El alcalde gobierna a golpe de libro
En Urueña hay una librería por cada 21 personas; un ejemplo que demuestra que la cultura tiene un acento cada vez más municipal
Martes, siete de la tarde. Un hombre que ronda los 60 años camina por las silenciosas calles de un pueblo medieval y rotundamente amurallado de la castellanísima Tierra de Campos. Antes de convertirse en un pueblo-libro, Urueña (Valladolid) se enfrentaba a un futuro incierto, al fantasma de la despoblación que acecha a tantos rincones rurales de las dos castillas. "Era un pueblo moribundo", dice Manuel Pérez-Minayo, el paseante silencioso que ejerce como alcalde desde hace ocho años. "Hasta que dejó de serlo", apostilla. Urueña tiene 256 habitantes y nada menos que 12 librerías. Los libros le han devuelto el pulso.

* [Instrucciones de tareas]:
**1)** Enumera todas las cifras escritas con dígitos que aparecen en el artículo sobre Urueña.
**2)** Resume el artículo sobre Urueña en dos oraciones.
**3)** Por favor, retoma el artículo sobre Urueña a partir de su última oración y continúalo.
El listado procede de otra fuente.

* [Datos recopilados]:
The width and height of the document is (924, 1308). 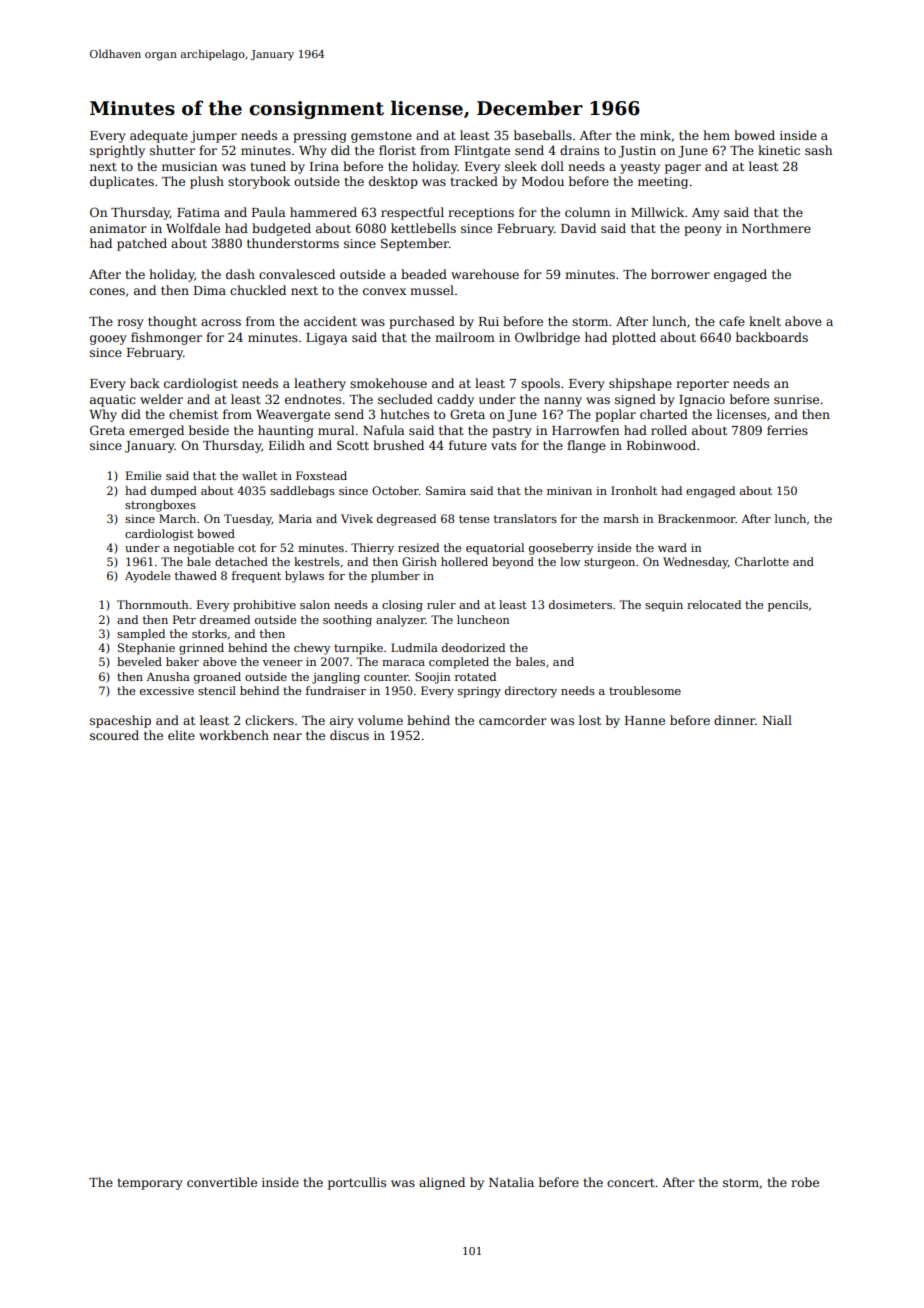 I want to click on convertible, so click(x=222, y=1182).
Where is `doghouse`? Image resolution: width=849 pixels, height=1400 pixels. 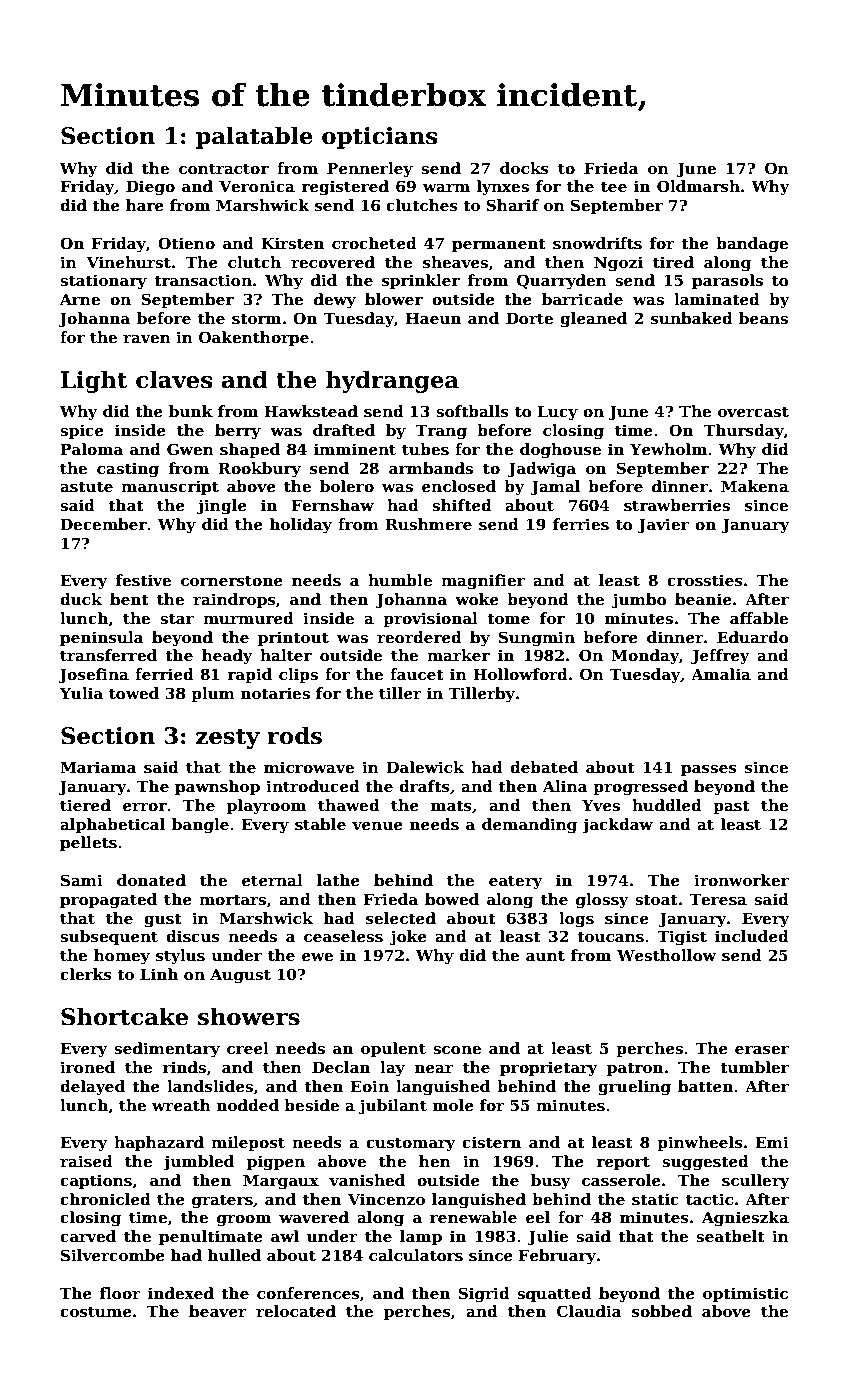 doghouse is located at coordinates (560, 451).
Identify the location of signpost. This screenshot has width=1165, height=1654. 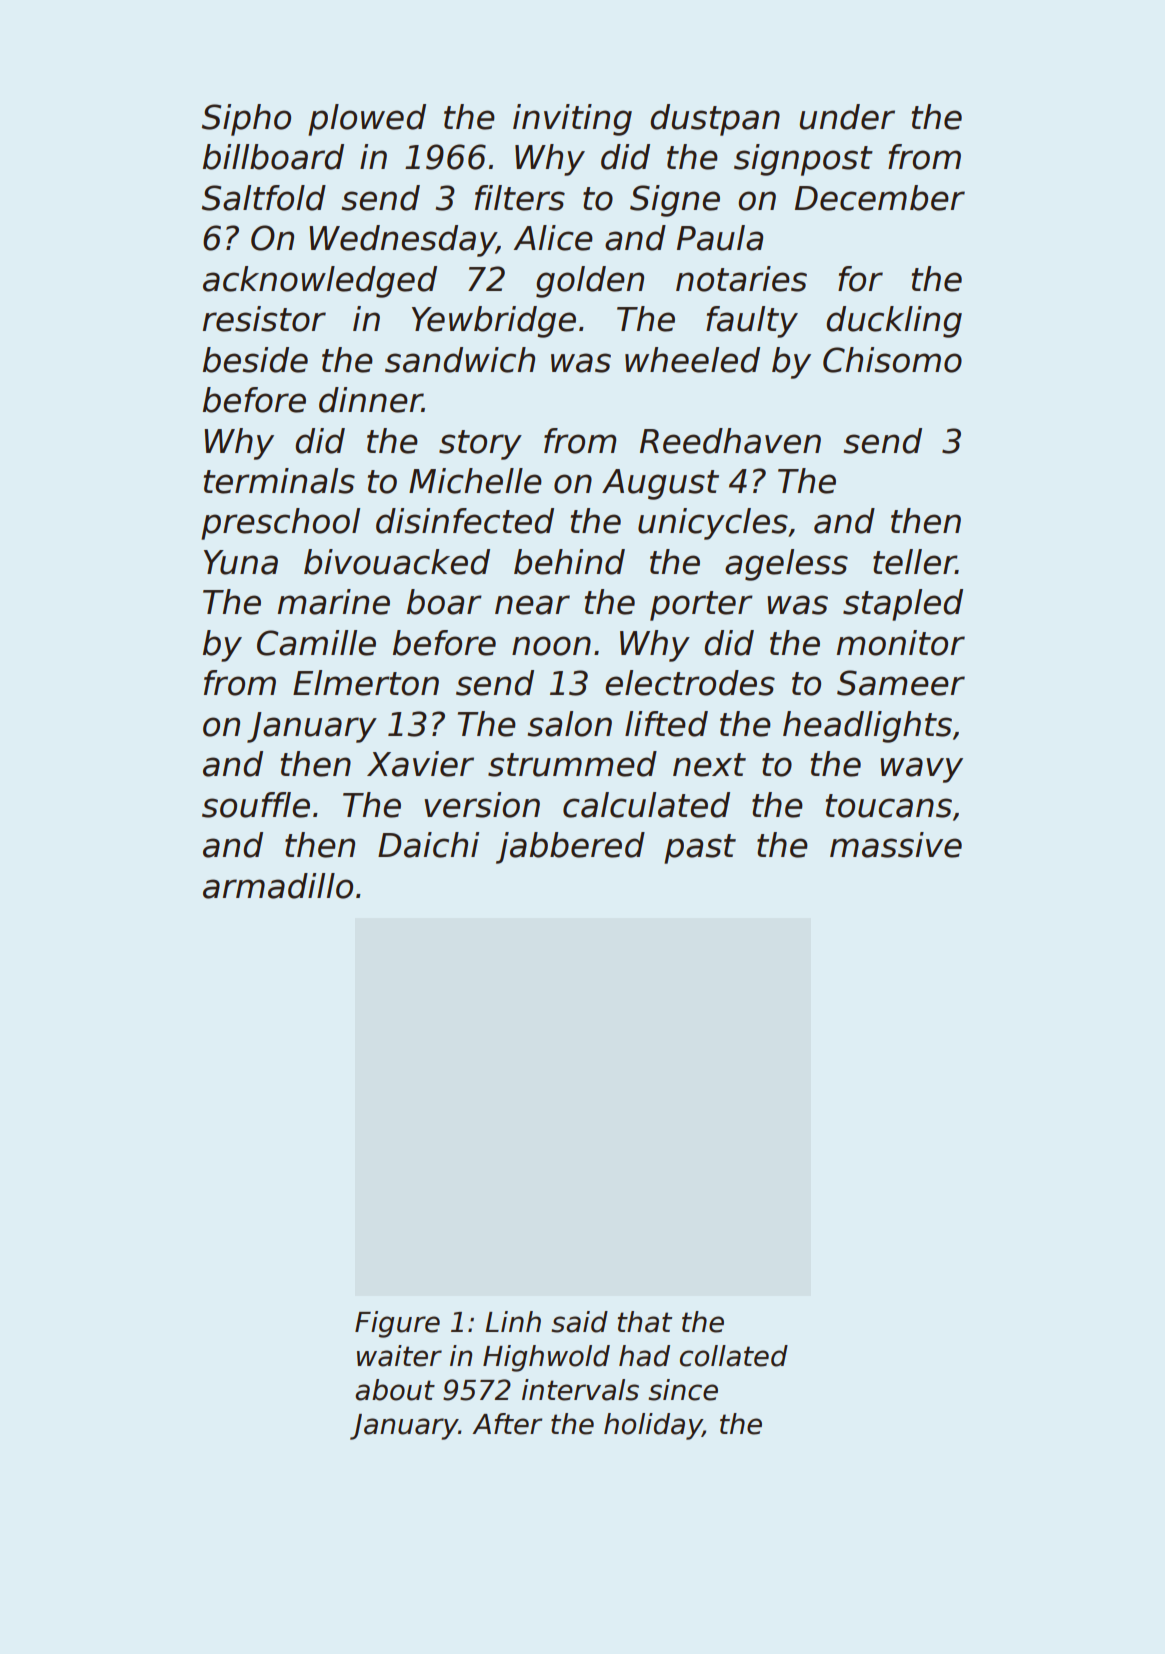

* [Respuestas esperadas]:
**1)** 21, 60, 256, 12

**2)** Urueña (Valladolid), un pueblo medieval amurallado de Tierra de Campos con 256 habitantes, tiene 12 librerías, una por cada 21 personas. Según su alcalde, Manuel Pérez-Minayo, era un pueblo moribundo amenazado por la despoblación hasta que los libros le devolvieron el pulso.

**3)**
- Más librerías que bares. Al inicio de su mandato, Pérez-Minayo -agricultor y propietario de una pequeña empresa de estadística- se fijó como prioridad recuperar la muralla del siglo XIV y la retícula medieval de las calles de Urueña. "Teníamos la intuición de que ése podía ser un reclamo turístico; al menos era un comienzo", dice. Inició entonces una larga peregrinación en busca de ayudas públicas. A la vez, al pueblo fueron llegando pequeños empresarios relacionados con la creación: una editorial, un taller de encuadernación, una fundación con un museo etnográfico. La cultura fue situándose en el eje de la gestión municipal "de forma natural, sin forzar nada", sostiene el alcalde.
El gran salto llegó con un proyecto que ha costado cuatro millones de euros -la parte del león corre a cargo de la Diputación de Valladolid- basado en tres pilares: libros, libros y libros. Urueña convocó hace unos meses un concurso público en busca de libreros. Fue un éxito. Las librerías no tardaron en llegar, atraídas por el aire medieval del municipio y por razones algo menos bucólicas: el alquiler se reduce a un euro por metro cuadrado al mes. Son precios políticos, dentro de un proyecto cultural de largo aliento que ha surgido al abrigo de los libros: cuatro museos, casas rurales y restaurantes, dos estudios de grabación y un circuito de conferencias y mesas redondas con la creación como único leit motiv.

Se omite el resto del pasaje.